05/30/2026
💔He Saved His Daughter From the Rip Current — Then the Ocean Took Him
The beach was quiet enough that morning for a family day.
No fire alarms.
No smoke.
No station bell.
Just the Jersey Shore, the sound of waves, and a father with his children.
Then the water changed.
On June 9, 2023, at Avon-by-the-Sea, New Jersey, FDNY Firefighter Mark Batista saw his teenage daughter caught in a rip current near the jetty.
She was being pulled several yards out into the ocean.
There were no lifeguards on duty.
So Mark went in.
He was 39 years old.
A father.
A husband.
A 15-year FDNY veteran.
An EMT.
A firefighter assigned to Engine Company 226 in Downtown Brooklyn.

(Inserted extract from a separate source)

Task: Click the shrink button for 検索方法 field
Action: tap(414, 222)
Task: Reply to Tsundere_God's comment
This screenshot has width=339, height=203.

But in that moment, none of those titles mattered as much as one word:
Dad.
Rescue crews were able to pull his daughter from the water and bring her safely back to shore. Officials later said she was physically in good condition.
But Mark did not make it back.
His body was later recovered from the ocean.
That is the part that makes the story almost impossible to read.
The daughter lived.
The father did not.
The man who had spent years answering emergencies for strangers died during a family beach trip, trying to save his own child from the water.
There is no publicly verified final sentence from Mark Batista that day.
No perfect goodbye.
No recorded last message.
No dramatic quote his family could replay forever.
Only the truth:
His daughter was in danger.
He went in.
She came out.
He didn’t.
Days later, firefighters, family, friends, and the FDNY gathered in Fair Lawn, New Jersey, to say goodbye. Reports said the department planned to present his wife and three children with a ceremonial firefighter helmet and a letter of condolence.
But no ceremony can fill the empty seat at home.
No folded flag can make a child forget the moment a beach day became the day her father gave everything.
Mark Batista did not die inside a burning building.
He did not die during a shift.
He did not die wearing turnout gear.
He died in the ocean, as a father first.
And that is why his story hurts so deeply.
Because courage does not wait for a uniform.
Sometimes it looks like a man running into the waves because his daughter is being pulled away.
Sometimes it looks like one life reaching for another.
And sometimes, heartbreakingly, it looks like a child making it back to shore because her father did not.
Main factual sources:
This post is based on publicly reported information about FDNY Firefighter Mark Batista, who died on June 9, 2023, after entering the ocean at Avon-by-the-Sea, New Jersey, to rescue his teenage daughter from a rip current. ABC7NY reported that first responders saved Batista’s daughter and returned her safely to shore, while Batista was later pulled from the water and died.
WPVI/6abc reported that Batista was identified by the FDNY as the father who died after rescuing his teenage daughter from rip currents at Avon Beach. The report also stated that there were no lifeguards on duty, that rescue crews pulled the teen from the water, and that crews later found Batista’s body.
CBS News New York reported that Batista was 39 years old, served as a firefighter and EMT with FDNY Engine Company 226 in Downtown Brooklyn, and had served in the FDNY for 15 years. CBS also reported that his funeral was held in Fair Lawn, New Jersey, and that the FDNY planned to present his wife and three children with a ceremonial firefighter helmet and letter of condolence.